*Selected text*
• Interdisciplinary Knowledge Organization. by Rick Szostak, Claudio Gnoli, and Maria Lopez-Huertas
Rick Szostak, Claudio Gnoli, and Maria Lopez-Huertas. Interdisciplinary Knowledge Organization. Switzerland: Springer, 2016. 277 pages. US $129.00.

This excellent book investigates a new approach to knowledge organization schemes (KOSs) that can better meet the research needs of wide academic interdisciplinary scholarship. The book addresses the increased importance of interdisciplinary research within university communities and the weaknesses and blind spots of current KOSs in serving interdisciplinary scholarship. As a result, it goes beyond and furthers the state of knowledge from previous books on interdisciplinary knowledge organization systems. The book offers a case for the advantages of an innovative and novel approach to the classification of knowledge.

The authors of this book rightly realize that complex problems in fields such as public policy and health, which increasingly are addressing topics at the boundaries of disciplines, often require interdisciplinary approaches that involve a wider scope, broader overarching vision, and coordination of multiple disciplinary knowledges. The challenges of postmodern research are well understood by the authors. They correctly state that research does not occur in “neat disciplinary bundles” but requires “the ability to draw connections across different areas of disciplinary expertise” (p. 14). The authors demonstrate that a classification that helps researchers to make connections across diverse literatures or disciplinary databases will increase the originality and uniqueness of research findings. The book addresses how librarians can inform researchers about the range of approaches and methods available for interdisciplinary study, foster thinking outside the disciplinary box, and allow online users to serendipitously discover relevant materials that previously may have remained largely outside the boundaries of disciplinary knowledge. By drawing on a classification grounded in phenomena and relationships, rather than specialized disciplines, undiscovered public knowledge can become revealed by seeing the “forest for the trees” and blazing new trails of research.

*Aim A*
Return every line of the records below word for word, leaving out the pictures.
The book review and the records that come after it are unrelated to each other.

*Records shown*
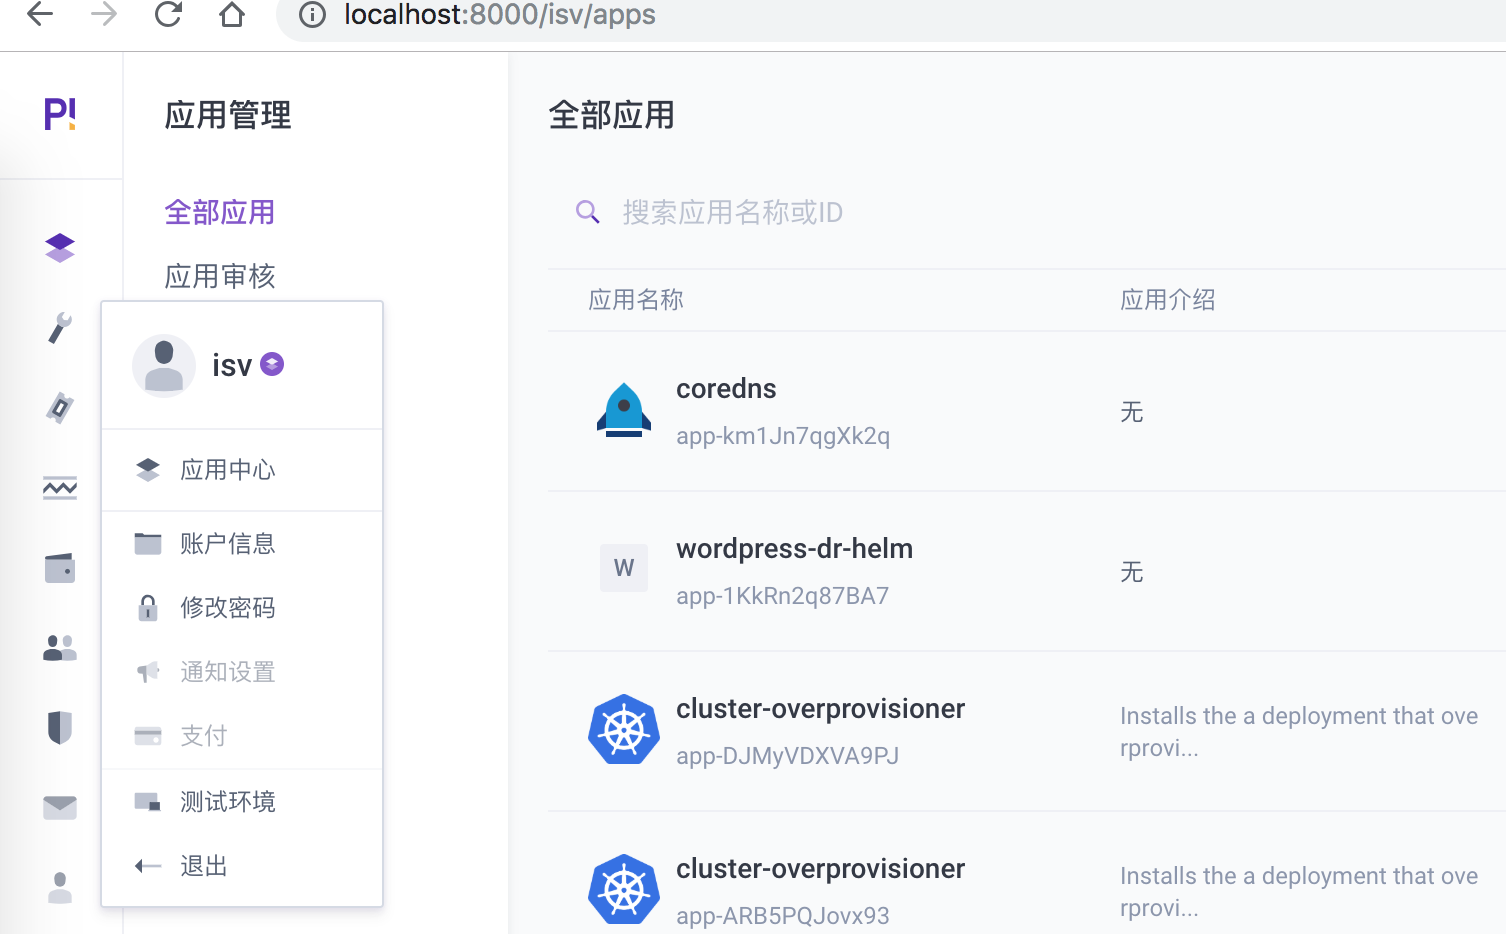Click the users team icon in sidebar
Viewport: 1506px width, 934px height.
pos(60,648)
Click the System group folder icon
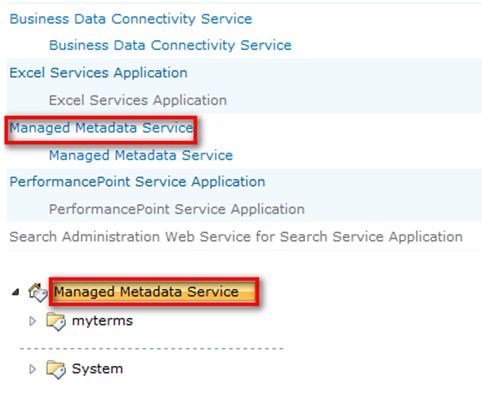Screen dimensions: 482x402 click(x=56, y=369)
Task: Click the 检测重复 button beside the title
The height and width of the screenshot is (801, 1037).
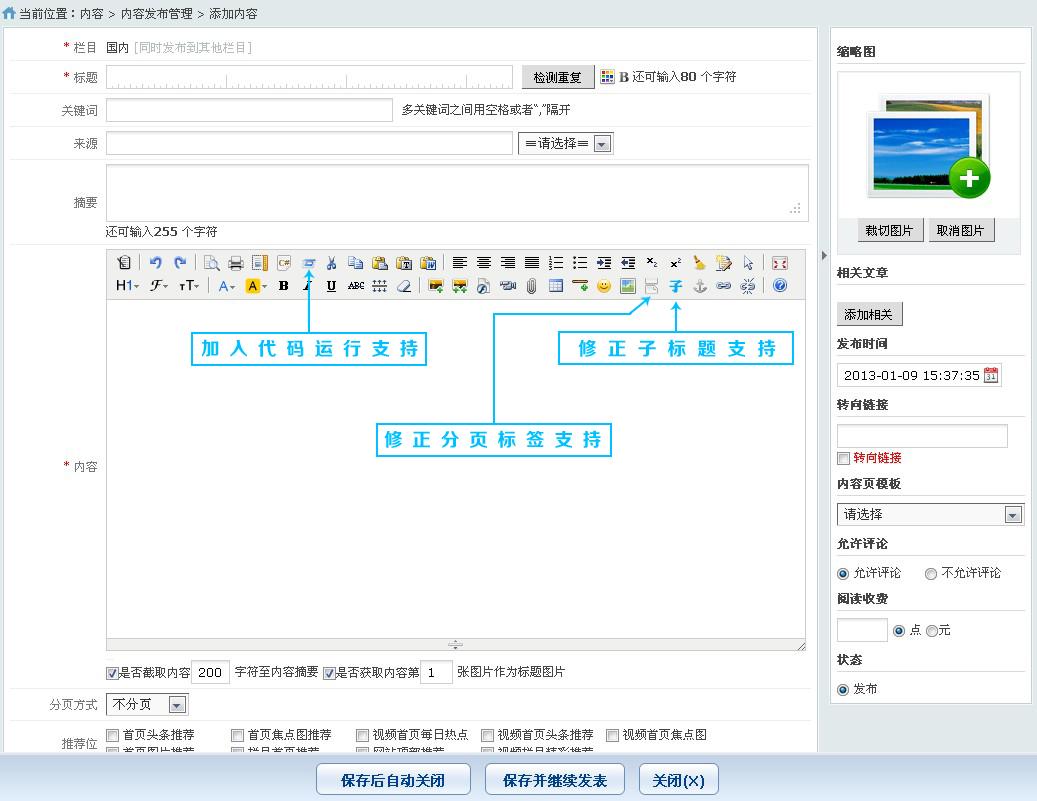Action: tap(556, 76)

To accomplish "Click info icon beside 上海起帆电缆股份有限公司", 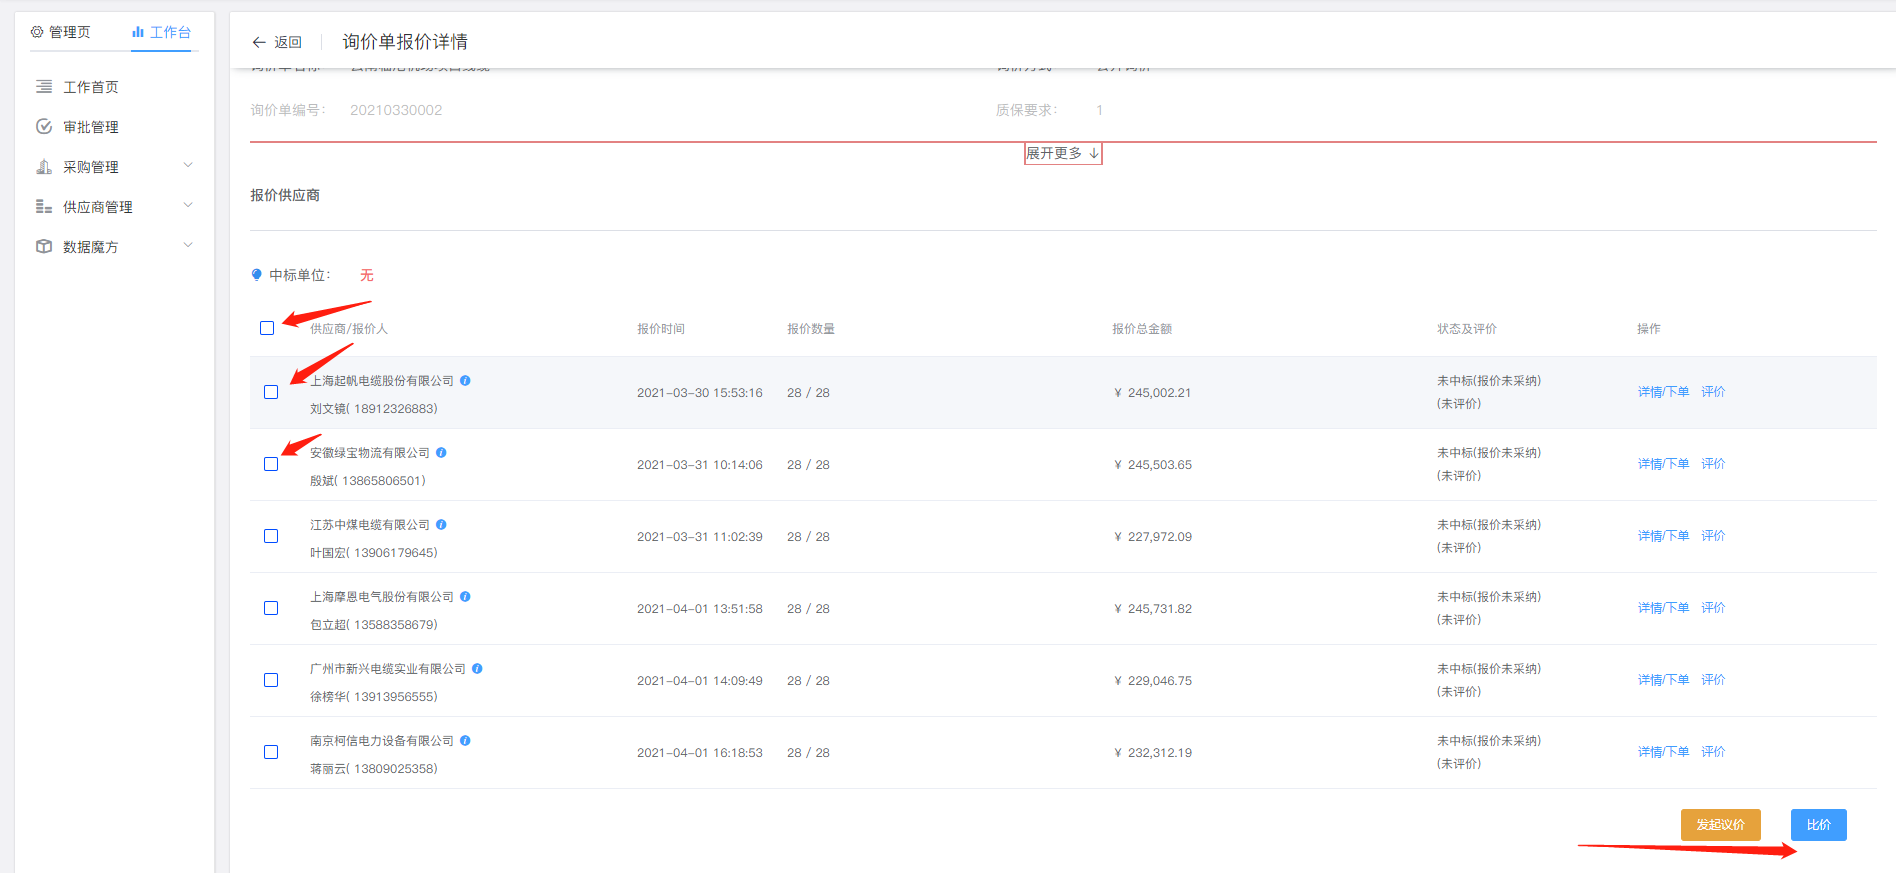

*Aim B*
Write the next part of the book review on interdisciplinary knowledge organization, picking up after its final sentence.

*Output A*
Click the users team icon in sidebar
Viewport: 1506px width, 934px height.
pos(60,648)
Click the System group folder icon
Screen dimensions: 482x402 click(x=56, y=369)
Task: Click the 检测重复 button beside the title
The height and width of the screenshot is (801, 1037).
Action: tap(556, 76)

To accomplish "Click info icon beside 上海起帆电缆股份有限公司", 

*Output B*
Although the focus of the book is on classification systems, the analysis is applied to other KOSs such as thesauri and ontologies (ch. 3). The book addresses how interdisciplinarity can benefit from the semantic web and how the KOSs proposed in this book may be well suited for that. The book addresses the challenges that differences in terminology across specialized disciplines can create, given that currently disciplines are organized differently within general classifications, which can prevent researchers from making new connections across disciplines. [End Page 347]

One of the authors, Rick Szostak, is a world renowned scholar of interdisciplinarity from the University of Alberta, Edmonton. Thus, as expected, the work does cover Canadian materials and studies and incorporates Canadian examples. However, the book has a significant international scope as the remaining co-authors, Claudio Gnoli and Maria Lopez-Huertas, are from the Universita di Pavia, Italy, and the University of Granada, Spain, respectively. All three authors display expert mastery of the literature in their fields and are up to date with the most recent scholarly findings. However, Lopez-Huertas’s chapter (ch. 9) devoted to how the KOS recommended in this book addresses the interdisciplinary concerns of women’s’ studies researchers is particularly outstanding.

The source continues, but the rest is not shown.